261-5 Compression of Depositional Facies Belts as a Result of Transgression in a Narrow Sea, Chihuahua Trough, Cretaceous, West Texas

See more from this Division: General Discipline Sessions
See more from this Session: Sediments, Carbonates / Clastic

Tuesday, 7 October 2008: 2:30 PM
George R. Brown Convention Center, 320DE

Richard P. Langford and Crystal L. Hammer, Geological Sciences, Univ Texas - El Paso, El Paso, TX
Abstract:
Narrow seas, such as the modern Red sea and early Atlantic seas for a unique depositional environment, with the restricted shelves, and rift associated rapid subsidence and deep basins. During the latest Jurassic through the early Late Cretaceous, the Chihuahua Trough formed a narrow sea along the present day West Texas and Mexico border. The trough is a major and poorly understood tectonic element of North American and there are conflicting theories its origin.

In the Indio Mountains of West Texas, the clastic early rift fill is the 1,500 m thick Yucca Formation. The restricted facies belts associated with the narrow sea provides a stratigraphic correlation of allows definition of 6 stratigraphic intervals. The lowest two form an alluvial fan complex. Units 3 through 5 were deposited in a coastal fluvial system and comprise a series of braided and meandering streams, floodplains and associated deltaic deposits. The top of unit 5 records an abrupt transgression that forms the primary stratigraphic marker within this interval and allows correlation between thrust sheets.

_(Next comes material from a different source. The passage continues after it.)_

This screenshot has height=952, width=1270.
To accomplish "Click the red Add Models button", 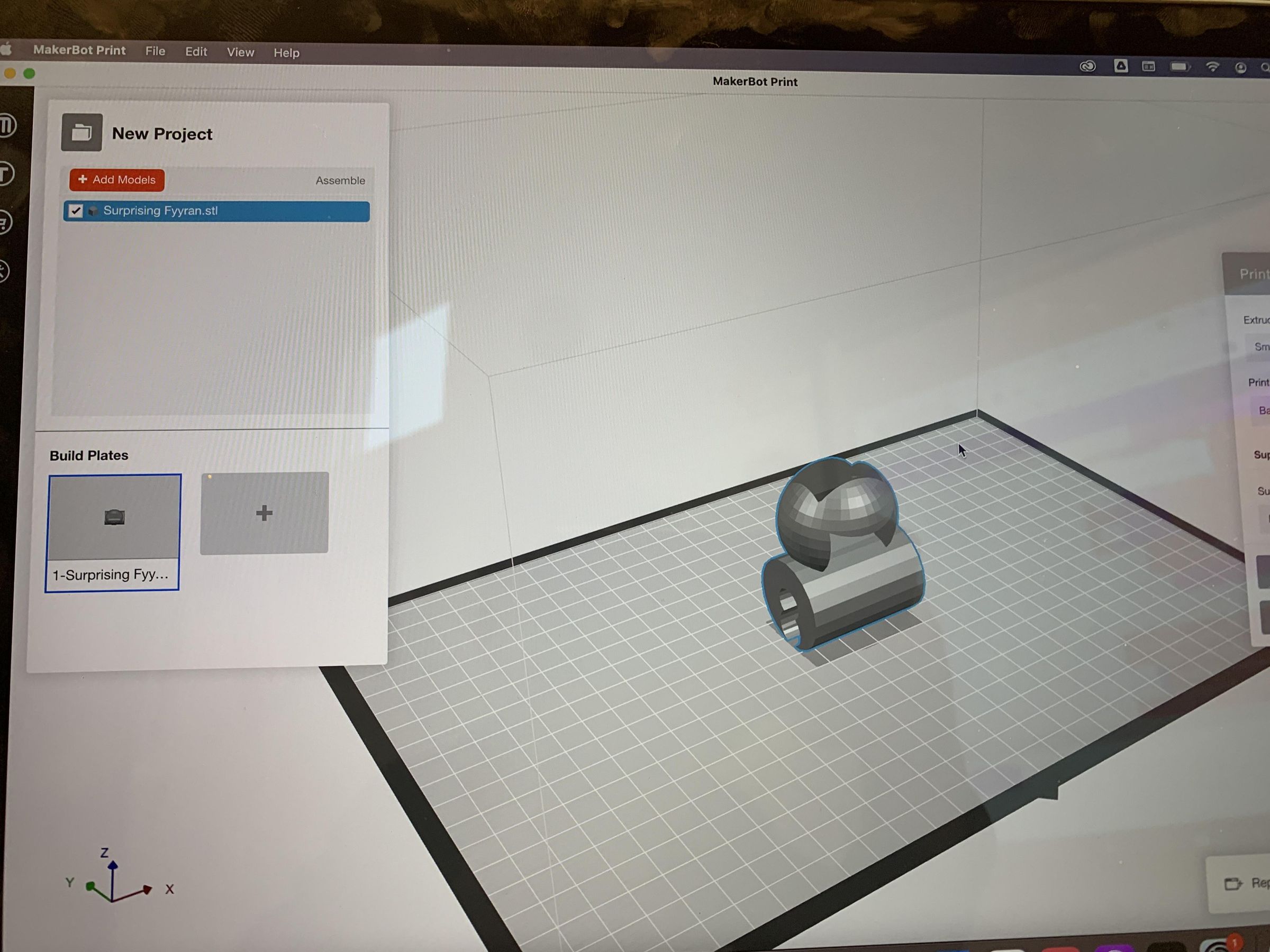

Along with the change from fluvial, to interstratified fluvial and marine strata was a compression of the lateral facies changes. The upper marine influenced intervals change from almost entirely fluvial to dominantly marine within three kilometers. This abrupt change, both stratigraphically and creates a piercing point that allows correlation of the direction and magnitude of thrusting as well as expansion of section into the deeper central Chihuahua trough.